Author Topic: Generic Indexer For MS-Word  (Read 4148 times)

SunnyManeeth

  • Guest
Generic Indexer For MS-Word
« on: June 09, 2014, 05:06:43 AM »
Hi Team,

Am working on Generic Indexer and want to load an MS-Word Document.

The word document has around 100 pages i want to find out the Page Length, Page Offset of the Document. Is there any option to find these things by using ars commands.

Thanks
Sunny :)

Frederick Tybalt

  • Full Member
  • ***
  • Posts: 124
    • View Profile
    • Personal Website
Re: Generic Indexer For MS-Word
« Reply #1 on: June 09, 2014, 07:33:56 AM »
If you need to load the entire word document, the offset will be 0 and length will be the byte size of the word file. If it is a segmented document provide the offset and length accordingly
rIcK
======------------------======
www.rick.co.in | www.tekbytz.com

SunnyManeeth

  • Guest
Re: Generic Indexer For MS-Word
« Reply #2 on: June 10, 2014, 02:41:22 AM »
Thanks Frederick,

I thought of writing a java utility so that i can read page by page and gives the length and offset of the page.

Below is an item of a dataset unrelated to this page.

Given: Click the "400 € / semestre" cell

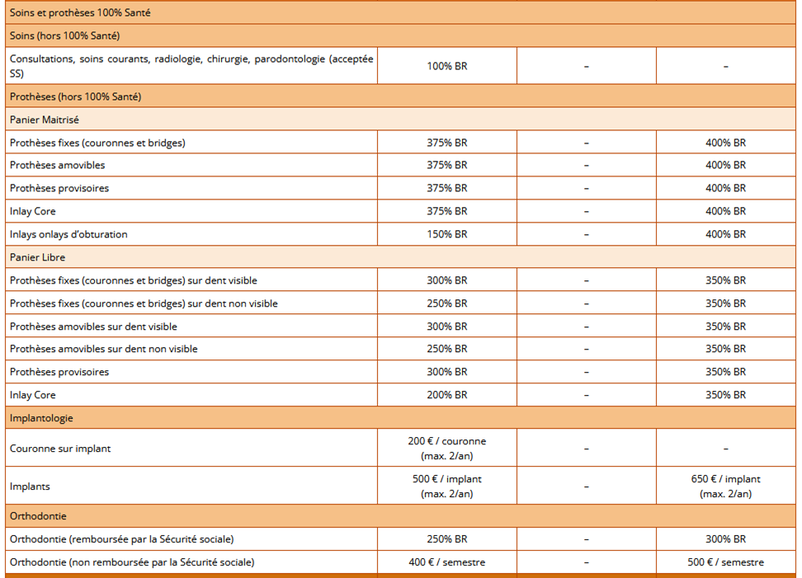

Is there any tool so that we can know about the length and offset of the Document pages because we deal with the many number of pages in a single document.
 
Is there any best scenarios so that i can work on that. Can you suggest me on that.

Thanks
Sunny :)

Frederick Tybalt

  • Full Member
  • ***
  • Posts: 124
    • View Profile
    • Personal Website
Re: Generic Indexer For MS-Word
« Reply #3 on: June 10, 2014, 07:36:10 AM »
Not sure if there is any utility that would split and calculate the document size. If you know the in and out of word docs, using Java would be a best option.
rIcK
======------------------======
www.rick.co.in | www.tekbytz.com

Justin Derrick

  • IBM Content Manager OnDemand Consultant
  • Administrator
  • Hero Member
  • *****
  • Posts: 2231
  • CMOD Guru for hire...
    • View Profile
    • Tenacious Consulting
Re: Generic Indexer For MS-Word
« Reply #4 on: June 10, 2014, 08:10:08 AM »
I thought of writing a java utility so that i can read page by page and gives the length and offset of the page.

You can't just carve out a portion of a Word file, and expect Word to know what to do with it.  Consider converting the file to AFP or PDF first.

-JD.
IBM CMOD Professional Services: http://TenaciousConsulting.com
Call:  +1-866-533-7742  or  eMail:  jd@justinderrick.com
IBM CMOD Wiki:  https://CMOD.wiki/
FREE IBM CMOD Education & Webinars:  https://CMOD.Training/

Interests: #AIX #Linux #Multiplatforms #DB2 #TSM #SP #Performance #Security #Audits #Customizing #Availability #HA #DR

SunnyManeeth

  • Guest
Re: Generic Indexer For MS-Word
« Reply #5 on: June 11, 2014, 10:10:08 PM »
Thanks Frederick and Justin,

I'll look into this, hope i will get the best scenario.

Thanks
Sunny :)

LWagner

  • Guest
Re: Generic Indexer For MS-Word
« Reply #6 on: June 30, 2014, 03:18:23 PM »
Sunny:

How are your results ?

If you converted the Word doc to PDF, you could then use arspdump to dump text of the PDF so you can deteremine the location of any text you want to use for index values.

But you still won't be able to spit the PDF , unless it is a CONTAINER type PDF with many PDF document files in it.

SunnyManeeth

  • Guest
Re: Generic Indexer For MS-Word
« Reply #7 on: July 02, 2014, 04:28:38 AM »
Hi LWagner,

I have done this in two scenarios
     (1) Converting the Doc to PDF, so that we can use the Report indexing to load the document to the CMOD.
     (2) Splliting the Document into different pages and then load it to the CMOD using Generic indexer.
But both works as the same, its better to convert the Document into PDF and then load it to the system.

Thanks
Sunny :)